## Goal of the exercise
Copy every record that follows, word for word.

------------------------------------------------

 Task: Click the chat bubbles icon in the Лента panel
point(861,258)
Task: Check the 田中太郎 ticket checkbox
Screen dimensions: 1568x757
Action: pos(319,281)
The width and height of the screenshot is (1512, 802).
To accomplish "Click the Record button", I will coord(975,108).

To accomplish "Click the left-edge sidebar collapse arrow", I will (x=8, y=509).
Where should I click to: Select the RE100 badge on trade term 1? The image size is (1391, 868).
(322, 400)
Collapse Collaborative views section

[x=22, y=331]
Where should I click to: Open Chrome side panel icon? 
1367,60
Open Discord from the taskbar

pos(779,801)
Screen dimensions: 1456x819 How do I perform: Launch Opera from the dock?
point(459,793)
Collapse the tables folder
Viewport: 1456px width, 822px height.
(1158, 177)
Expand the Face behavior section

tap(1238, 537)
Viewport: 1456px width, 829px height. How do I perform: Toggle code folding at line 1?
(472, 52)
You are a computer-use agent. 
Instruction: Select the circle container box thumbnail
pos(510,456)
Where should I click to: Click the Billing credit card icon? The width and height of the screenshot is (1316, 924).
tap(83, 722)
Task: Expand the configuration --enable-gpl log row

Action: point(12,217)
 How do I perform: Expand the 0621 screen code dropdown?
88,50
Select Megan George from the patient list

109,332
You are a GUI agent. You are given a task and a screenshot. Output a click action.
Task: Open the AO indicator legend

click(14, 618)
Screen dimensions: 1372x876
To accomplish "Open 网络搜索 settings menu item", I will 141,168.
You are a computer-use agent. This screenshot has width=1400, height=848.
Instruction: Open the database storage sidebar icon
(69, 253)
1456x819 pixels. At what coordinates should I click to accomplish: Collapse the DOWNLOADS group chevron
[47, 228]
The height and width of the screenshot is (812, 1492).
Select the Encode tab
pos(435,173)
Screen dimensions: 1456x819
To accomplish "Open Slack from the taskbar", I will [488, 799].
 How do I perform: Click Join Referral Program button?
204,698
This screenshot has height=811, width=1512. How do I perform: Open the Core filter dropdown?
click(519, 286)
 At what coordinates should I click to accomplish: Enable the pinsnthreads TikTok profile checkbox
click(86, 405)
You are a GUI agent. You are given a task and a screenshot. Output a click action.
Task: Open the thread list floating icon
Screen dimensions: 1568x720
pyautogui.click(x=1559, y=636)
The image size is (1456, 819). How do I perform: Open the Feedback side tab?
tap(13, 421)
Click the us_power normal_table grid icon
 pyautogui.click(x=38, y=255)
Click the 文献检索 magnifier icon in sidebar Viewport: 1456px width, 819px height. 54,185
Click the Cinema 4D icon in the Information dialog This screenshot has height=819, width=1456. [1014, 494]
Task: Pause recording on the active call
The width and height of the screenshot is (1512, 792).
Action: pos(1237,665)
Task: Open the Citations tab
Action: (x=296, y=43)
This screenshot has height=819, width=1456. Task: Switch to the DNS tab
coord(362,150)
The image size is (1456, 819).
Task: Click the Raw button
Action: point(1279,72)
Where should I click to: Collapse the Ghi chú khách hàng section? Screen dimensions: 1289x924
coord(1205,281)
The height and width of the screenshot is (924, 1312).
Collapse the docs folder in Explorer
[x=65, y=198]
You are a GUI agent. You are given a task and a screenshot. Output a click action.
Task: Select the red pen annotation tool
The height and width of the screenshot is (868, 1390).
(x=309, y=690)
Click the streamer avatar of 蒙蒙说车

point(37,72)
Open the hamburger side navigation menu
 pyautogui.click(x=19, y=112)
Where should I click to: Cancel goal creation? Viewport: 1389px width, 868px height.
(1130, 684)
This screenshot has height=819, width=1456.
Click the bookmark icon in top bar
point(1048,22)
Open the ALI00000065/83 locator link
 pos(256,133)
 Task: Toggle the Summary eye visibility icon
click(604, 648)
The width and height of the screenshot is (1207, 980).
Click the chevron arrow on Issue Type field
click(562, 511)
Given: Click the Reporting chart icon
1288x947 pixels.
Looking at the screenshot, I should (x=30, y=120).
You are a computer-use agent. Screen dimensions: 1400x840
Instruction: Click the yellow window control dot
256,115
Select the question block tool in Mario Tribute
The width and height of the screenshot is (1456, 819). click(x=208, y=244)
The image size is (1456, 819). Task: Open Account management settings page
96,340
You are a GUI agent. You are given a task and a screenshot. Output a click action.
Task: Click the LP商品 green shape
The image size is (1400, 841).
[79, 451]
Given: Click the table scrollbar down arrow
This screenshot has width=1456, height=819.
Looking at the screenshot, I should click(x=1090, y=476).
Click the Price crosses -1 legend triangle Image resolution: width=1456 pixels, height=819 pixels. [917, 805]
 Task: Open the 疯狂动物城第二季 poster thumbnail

------------------------------------------------

## Task solution
 Task: Click the chat bubbles icon in the Лента panel
point(861,258)
Task: Check the 田中太郎 ticket checkbox
Screen dimensions: 1568x757
Action: pos(319,281)
The width and height of the screenshot is (1512, 802).
To accomplish "Click the Record button", I will coord(975,108).

To accomplish "Click the left-edge sidebar collapse arrow", I will (x=8, y=509).
Where should I click to: Select the RE100 badge on trade term 1? The image size is (1391, 868).
(322, 400)
Collapse Collaborative views section

[x=22, y=331]
Where should I click to: Open Chrome side panel icon? 
1367,60
Open Discord from the taskbar

pos(779,801)
Screen dimensions: 1456x819 How do I perform: Launch Opera from the dock?
point(459,793)
Collapse the tables folder
Viewport: 1456px width, 822px height.
(1158, 177)
Expand the Face behavior section

tap(1238, 537)
Viewport: 1456px width, 829px height. How do I perform: Toggle code folding at line 1?
(472, 52)
You are a computer-use agent. 
Instruction: Select the circle container box thumbnail
pos(510,456)
Where should I click to: Click the Billing credit card icon? The width and height of the screenshot is (1316, 924).
tap(83, 722)
Task: Expand the configuration --enable-gpl log row

Action: point(12,217)
 How do I perform: Expand the 0621 screen code dropdown?
88,50
Select Megan George from the patient list

109,332
You are a GUI agent. You are given a task and a screenshot. Output a click action.
Task: Open the AO indicator legend

click(14, 618)
Screen dimensions: 1372x876
To accomplish "Open 网络搜索 settings menu item", I will 141,168.
You are a computer-use agent. This screenshot has width=1400, height=848.
Instruction: Open the database storage sidebar icon
(69, 253)
1456x819 pixels. At what coordinates should I click to accomplish: Collapse the DOWNLOADS group chevron
[47, 228]
The height and width of the screenshot is (812, 1492).
Select the Encode tab
pos(435,173)
Screen dimensions: 1456x819
To accomplish "Open Slack from the taskbar", I will [488, 799].
 How do I perform: Click Join Referral Program button?
204,698
This screenshot has height=811, width=1512. How do I perform: Open the Core filter dropdown?
click(519, 286)
 At what coordinates should I click to accomplish: Enable the pinsnthreads TikTok profile checkbox
click(86, 405)
You are a GUI agent. You are given a task and a screenshot. Output a click action.
Task: Open the thread list floating icon
Screen dimensions: 1568x720
pyautogui.click(x=1559, y=636)
The image size is (1456, 819). How do I perform: Open the Feedback side tab?
tap(13, 421)
Click the us_power normal_table grid icon
 pyautogui.click(x=38, y=255)
Click the 文献检索 magnifier icon in sidebar Viewport: 1456px width, 819px height. 54,185
Click the Cinema 4D icon in the Information dialog This screenshot has height=819, width=1456. [1014, 494]
Task: Pause recording on the active call
The width and height of the screenshot is (1512, 792).
Action: pos(1237,665)
Task: Open the Citations tab
Action: (x=296, y=43)
This screenshot has height=819, width=1456. Task: Switch to the DNS tab
coord(362,150)
The image size is (1456, 819).
Task: Click the Raw button
Action: point(1279,72)
Where should I click to: Collapse the Ghi chú khách hàng section? Screen dimensions: 1289x924
coord(1205,281)
The height and width of the screenshot is (924, 1312).
Collapse the docs folder in Explorer
[x=65, y=198]
You are a GUI agent. You are given a task and a screenshot. Output a click action.
Task: Select the red pen annotation tool
The height and width of the screenshot is (868, 1390).
(x=309, y=690)
Click the streamer avatar of 蒙蒙说车

point(37,72)
Open the hamburger side navigation menu
 pyautogui.click(x=19, y=112)
Where should I click to: Cancel goal creation? Viewport: 1389px width, 868px height.
(1130, 684)
This screenshot has height=819, width=1456.
Click the bookmark icon in top bar
point(1048,22)
Open the ALI00000065/83 locator link
 pos(256,133)
 Task: Toggle the Summary eye visibility icon
click(604, 648)
The width and height of the screenshot is (1207, 980).
Click the chevron arrow on Issue Type field
click(562, 511)
Given: Click the Reporting chart icon
1288x947 pixels.
Looking at the screenshot, I should (x=30, y=120).
You are a computer-use agent. Screen dimensions: 1400x840
Instruction: Click the yellow window control dot
256,115
Select the question block tool in Mario Tribute
The width and height of the screenshot is (1456, 819). click(x=208, y=244)
The image size is (1456, 819). Task: Open Account management settings page
96,340
You are a GUI agent. You are given a task and a screenshot. Output a click action.
Task: Click the LP商品 green shape
The image size is (1400, 841).
[79, 451]
Given: Click the table scrollbar down arrow
This screenshot has width=1456, height=819.
Looking at the screenshot, I should click(x=1090, y=476).
Click the Price crosses -1 legend triangle Image resolution: width=1456 pixels, height=819 pixels. [917, 805]
 Task: Open the 疯狂动物城第二季 poster thumbnail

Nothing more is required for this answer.